Case 2.$n\equiv 1\left(\mathrm{mod}6\right)$.

Decompose the edges $u_{i}w$, $1\le i\le \frac{n-1}{2}$, into $\frac{n-1}{6}$ triples ($u_{3s+1}w$, $u_{3s+2}w$, $u_{3s+3}w$) for $s=0,1,2,\dots ,\frac{n-1}{6}-1$, and decompose the edges $u_{n-i}w$, $1\le i\le \frac{n-1}{2}$, into $\frac{n-1}{6}$ triples ($u_{n-3r-1}w$, $u_{n-3r-2}w$, $u_{n-3r-3}w$) for $r=0,1,2,\dots ,\frac{n-1}{6}-1$. Then for the centre vertex weight, we have

$$\begin{array}{cc}\hfill w{t}_{\phi }\left(w\right)=& \sum _{s=0}^{\frac{n-1}{6}-1}\sum _{j=1}^3\phi \left(u_{3s+j}w\right)+\sum _{r=0}^{\frac{n-1}{6}-1}\sum _{j=1}^3\phi \left(u_{n-3r-j}w\right)+\phi \left(u_{n}w\right)=\sum _{s=0}^{\frac{n-1}{6}-1}(6s+4)\hfill \\ & +\sum _{r=0}^{\frac{n-1}{6}-1}(6r+7)+2=\frac{(n+4)(n-1)}{6}+2.\hfill \end{array}$$

Case 3.$n\equiv 2\left(\mathrm{mod}6\right)$.

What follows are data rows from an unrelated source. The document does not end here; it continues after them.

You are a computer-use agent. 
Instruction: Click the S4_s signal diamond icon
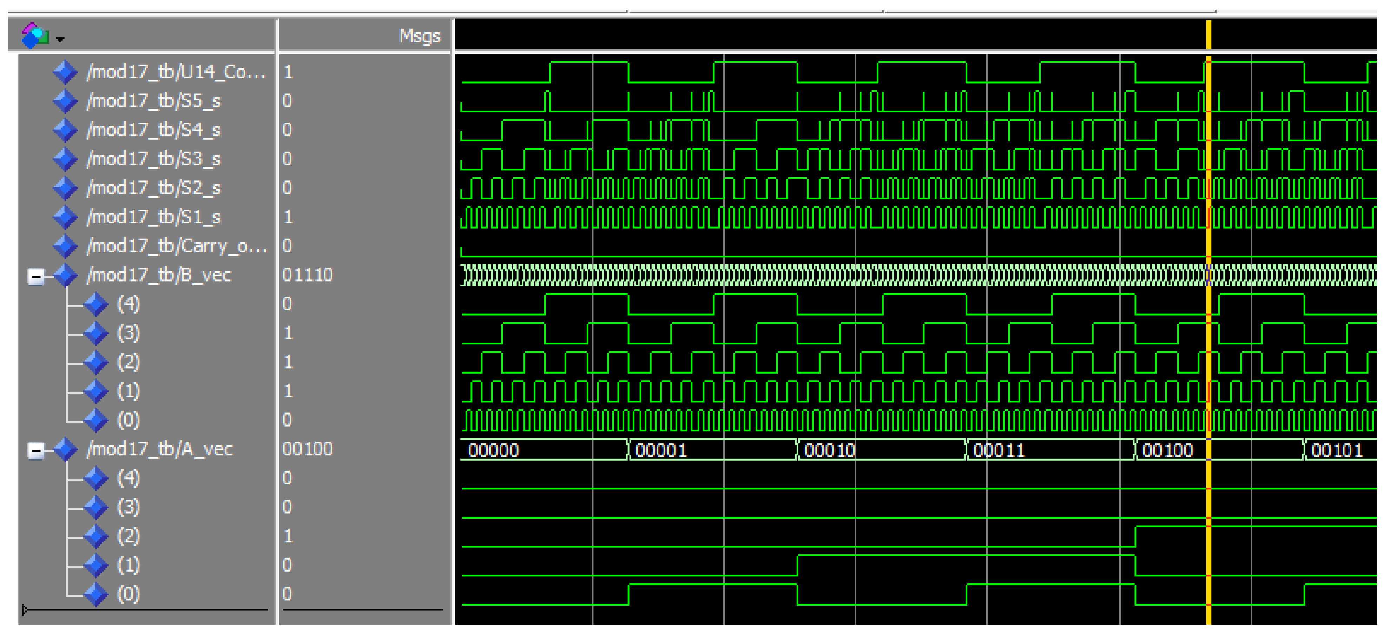(65, 130)
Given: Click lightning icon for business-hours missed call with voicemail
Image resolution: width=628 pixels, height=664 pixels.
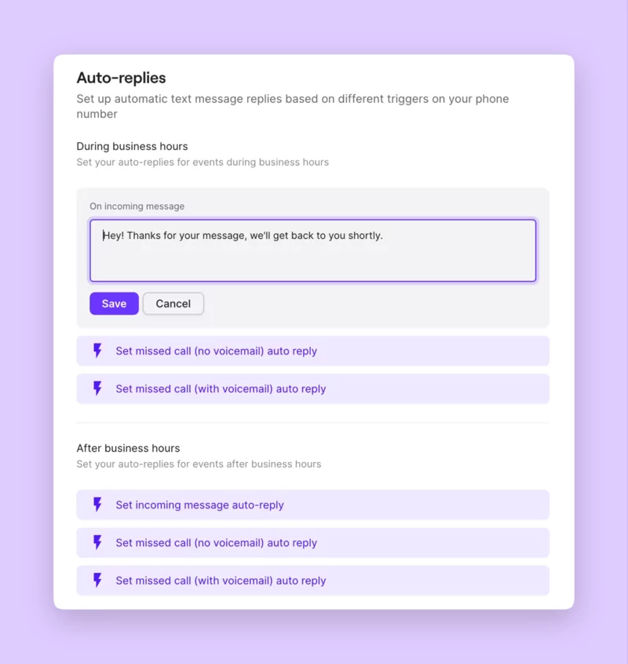Looking at the screenshot, I should pyautogui.click(x=97, y=389).
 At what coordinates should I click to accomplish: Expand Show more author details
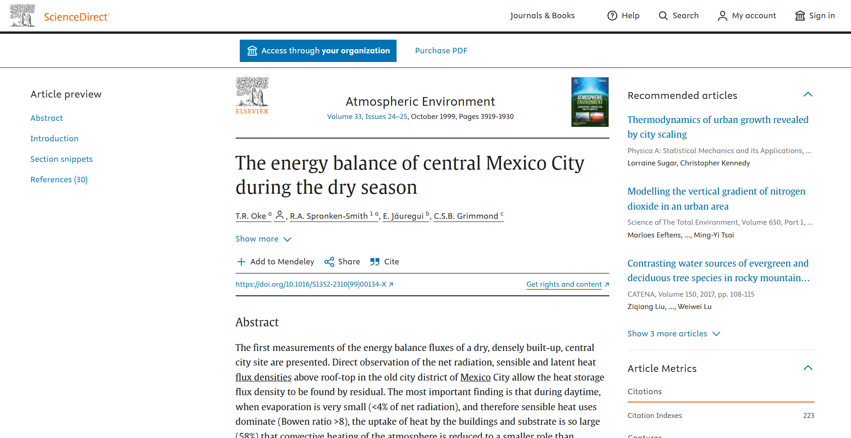pyautogui.click(x=263, y=238)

Decompose the edges $u_{i}w$, $1\le i\le \frac{n}{2}-1$, into $\frac{n-2}{6}$ triples ($u_{3s+1}w$, $u_{3s+2}w$, $u_{3s+3}w$) for $s=0,1,2,\dots ,\frac{n-2}{6}-1$, and the edges $u_{n-i}w$, $1\le i\le \frac{n}{2}-4$ we decompose into $\frac{n-2}{6}-1$ triples ($u_{n-3r-1}w$, $u_{n-3r-2}w$, $u_{n-3r-3}w$) for $r=0,1,2,\dots ,\frac{n-2}{6}-2$. Then, for the weight of the centre vertex, we get

$$\begin{array}{cc}\hfill w{t}_{\phi }\left(w\right)=& \sum _{s=0}^{\frac{n-2}{6}-1}\sum _{j=1}^3\phi \left(u_{3s+j}w\right)+\phi \left(u_{\frac{n}{2}}w\right)+\phi \left(u_{\frac{n}{2}+1}w\right)+\phi \left(u_{n-\frac{n}{2}+3}w\right)+\phi \left(u_{n-\frac{n}{2}+2}w\right)\hfill \\ & +\sum _{r=0}^{\frac{n-2}{6}-2}\sum _{j=1}^3\phi \left(u_{n-3r-j}w\right)+\phi \left(u_{n}w\right)=\sum _{s=0}^{\frac{n-2}{6}-1}(6s+4)+⌈\frac{n-4}{6}⌉+⌈\frac{n}{6}⌉+⌈\frac{n-2}{6}⌉\hfill \\ & +⌈\frac{n+2}{6}⌉+⌈\frac{n-6}{6}⌉+⌈\frac{n-4}{6}⌉+⌈\frac{n-4}{6}⌉+⌈\frac{n-2}{6}⌉+\sum _{r=0}^{\frac{n-2}{6}-2}(6r+7)+2\hfill \\ \hfill =& \frac{(n+4)(n-1)}{6}+2.\hfill \end{array}$$

Case 4.$n\equiv 3\left(\mathrm{mod}6\right)$.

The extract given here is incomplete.